The Black Widow Murders: The Blanche Taylor Moore Murders (1993 telefilm/Lorimar)/Chubasco (1967/Warner-Seven Arts)/The Couch (1961/Warner Archive DVDs)/The DeVilles (2009/IndiePix DVD)/Public Hero Number 1 (1935/MGM/Warner Archive DVD)



Picture: C/C/C+/C/C Sound: C Extras: D/D/D/C-/C- Main Programs: C+



PLEASE NOTE: The DeVilles is part of a really nice 10-DVD set called the IndiePix Mix 10 Collection in time for the holiday season & sold through Amazon here at http://amzn.com/B01577BN8S, while the rest of the DVDs are now only available from Warner Bros. through their Warner Archive series and can be ordered from the links below.



Here are four older dramas about the serious side of life and a new one that tries to do something different with that theme...



Alan Metzger's The Black Widow Murders: The Blanche Taylor Moore Murders (1993) is one of last of the serious (and filmed) network TV movies before they became extinct and the arena of bad cable TV production. Elizabeth Montgomery is the church-going, Bible-quoting, murderous grandmother and title character, whose husbands seem to keep becoming suddenly sick and dying. Montgomery breaks the fourth wall off the bat, making this safer than it needs to be (unless they were trying to meet commercial TV standards and practices, but it is a problem either way) and the whole 92 minutes becomes a bit too predictable.
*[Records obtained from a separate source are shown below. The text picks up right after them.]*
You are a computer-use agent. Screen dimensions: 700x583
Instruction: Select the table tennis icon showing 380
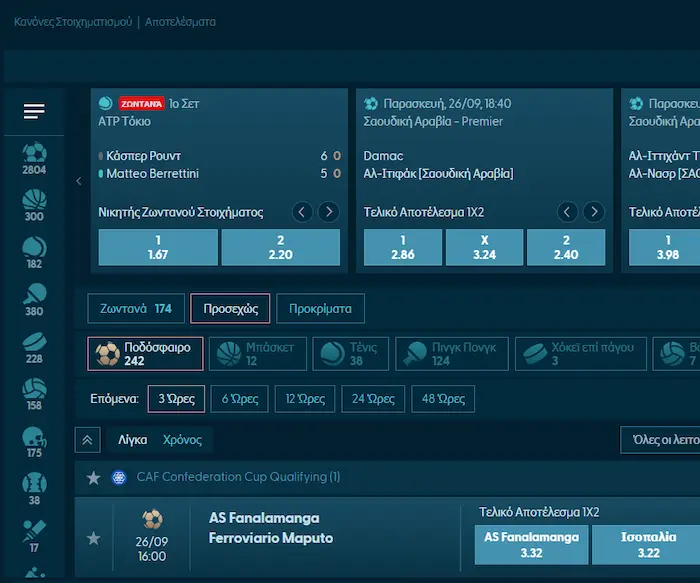tap(34, 299)
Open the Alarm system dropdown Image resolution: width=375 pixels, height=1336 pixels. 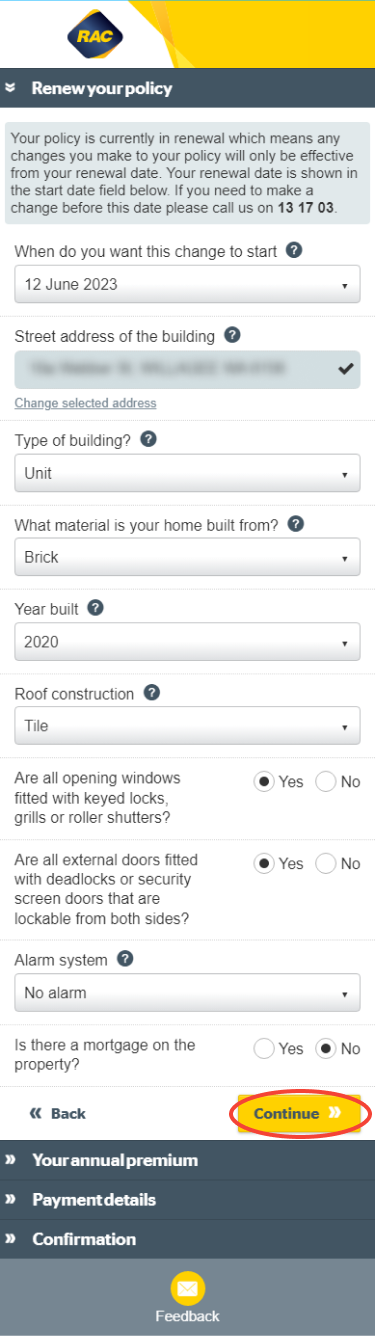click(x=187, y=993)
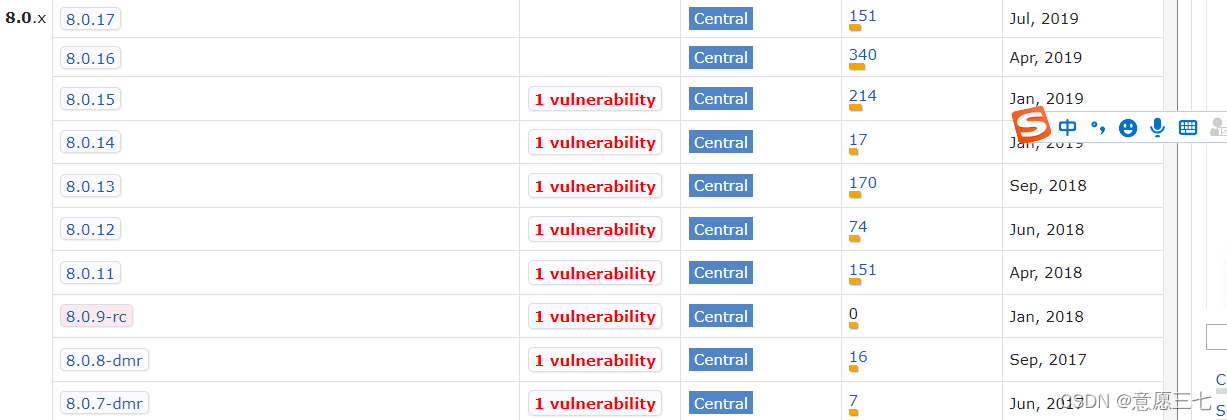Open the 8.0.9-rc version link

point(96,316)
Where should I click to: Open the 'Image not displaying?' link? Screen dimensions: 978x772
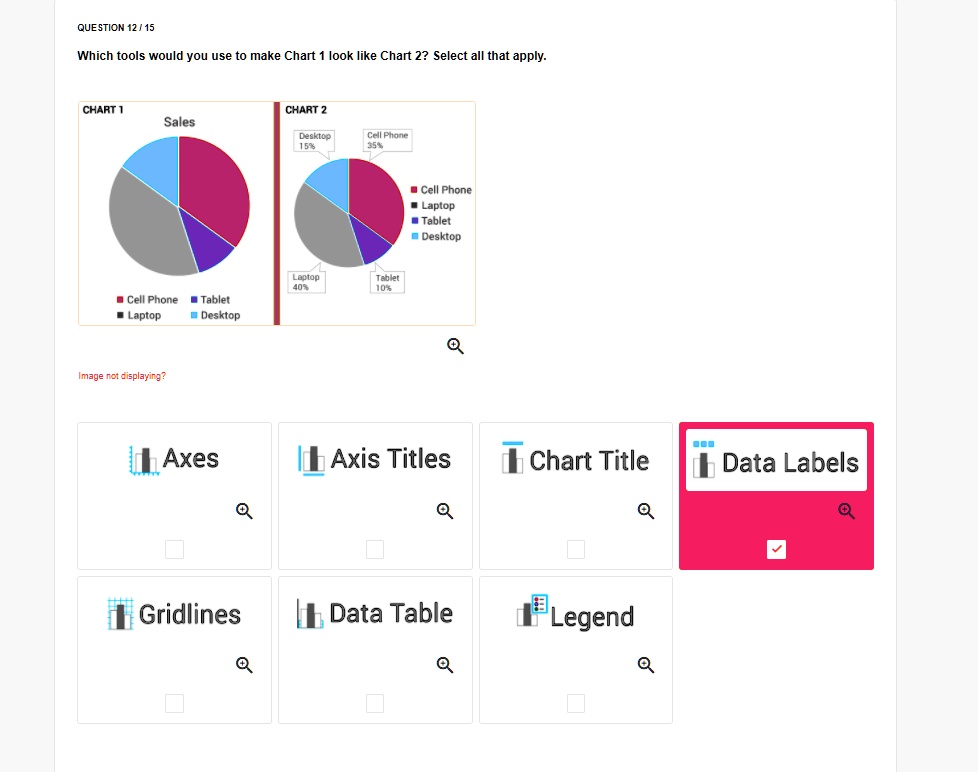click(122, 376)
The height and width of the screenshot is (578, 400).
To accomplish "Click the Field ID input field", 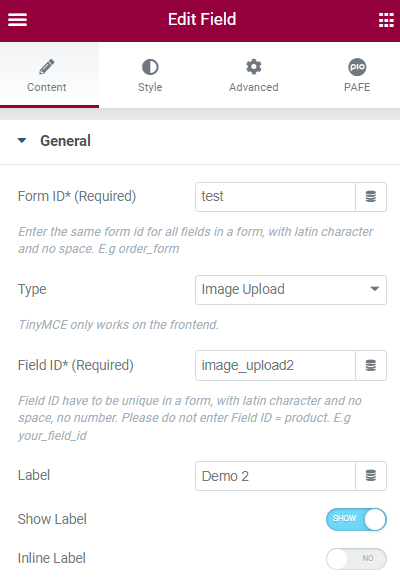I will coord(275,365).
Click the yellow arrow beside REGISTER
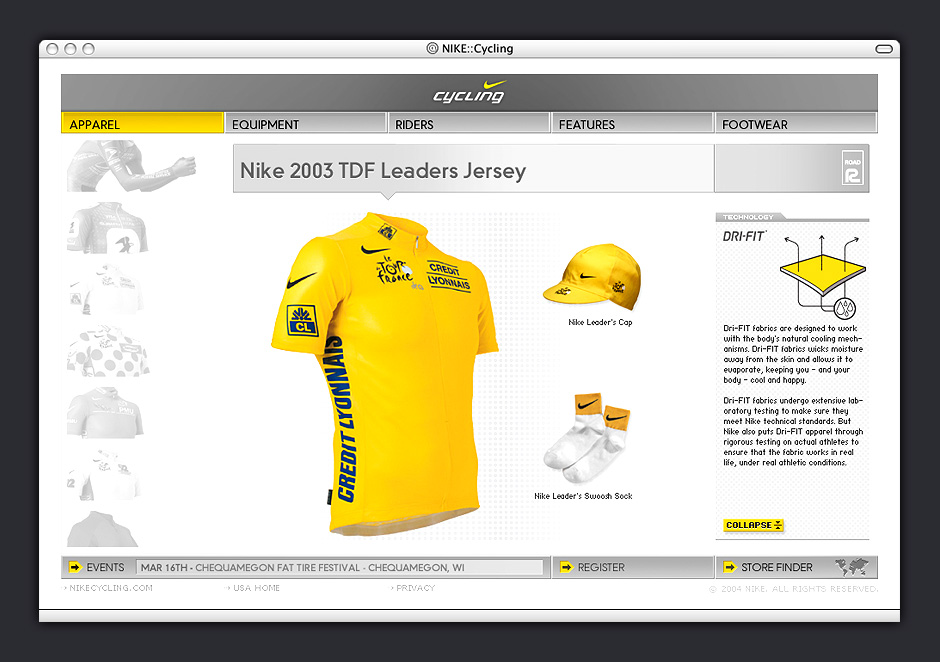Image resolution: width=940 pixels, height=662 pixels. pyautogui.click(x=566, y=567)
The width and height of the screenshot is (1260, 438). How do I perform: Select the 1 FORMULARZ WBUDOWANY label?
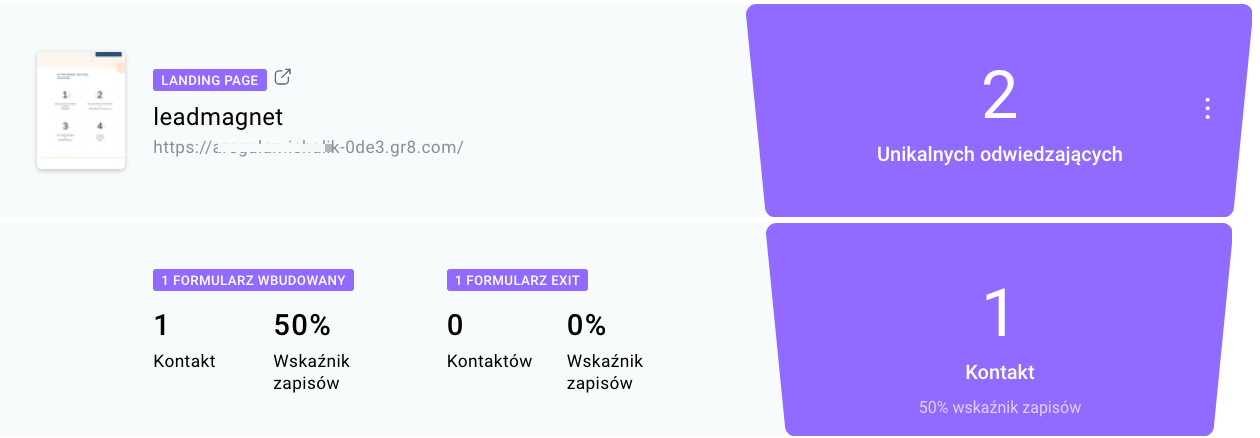pos(253,280)
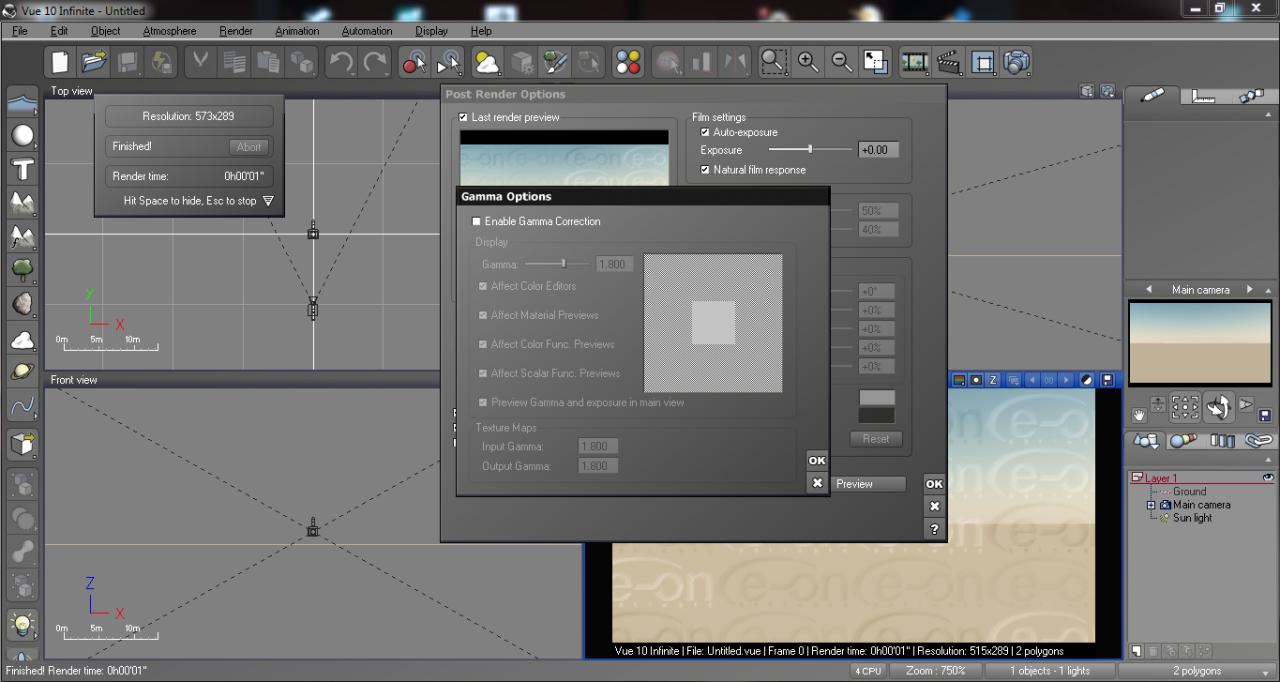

However, this was among the last works of both Montgomery (we lost her much sooner that we should have) of such telefilms and of the Lorimar Company. This, it is also an interesting time capsule that reminds us of the quality network TV used to try for all the time. Those were the days...


There are no extras.



Allen H. Miner's Chubasco (1967) is part of the 'troubled guy' cycle that began in the 1950s when Hollywood films (thanks to Rock Music?) started to really crank up the tales of juvenile delinquency. This eventually turned into cushy tales with pretty boys who were not that dangerous (not that we blame Hollywood for the bad 'boy bands' of recent decades; not even Disney) as ways to create new starts to appeal to a younger (read mostly female audience). Christopher Jones (who left the business at the hight of his success and passed away in 2014) plays the title role. Can he find a better life and stay out of trouble?


His chance comes when he lands a job with a ship owner (Simon Oakland, in a string, key, scene-stealing role) who has a major fishing business, but Chubasco has to deal with his employees and some of it gets more sexual (he becomes the target of their jealousies) than expected. I won't accuse the film of gay-baiting, but for a major studio release, a surprising plot point. Susan Strasberg, Ann Sothern, Richard Egan, Audrey Totter, Preston Foster, Norman Alden and Joe De Santis make for a solid supporting cast, though the resulting film drags on a bit, is a bit predictable and uneven.


Still, it launched Jones for a brief time in a few really high profile films before he walked away from all of it, making it a curio.


There are no extras.



Owen Crump's The Couch (1961) is a thriller and curio for sure as Grant Williams (Incredible Shrinking Man) is a killer who calls the cops before he strikes, with a screenplay by Robert Bloch (Hitchcock's Psycho, plus Blake Edwards worked on the original story) in a film desperate to jump on the Hitchcock/Diabolique bandwagon. Some of its good, some of it does not work, some of it is dated and a little bit of it is unintentionally amusing. I do give the makers credit for trying to make this work, but it misses the mark, though I wish more thrillers tried this hard today. Also, no.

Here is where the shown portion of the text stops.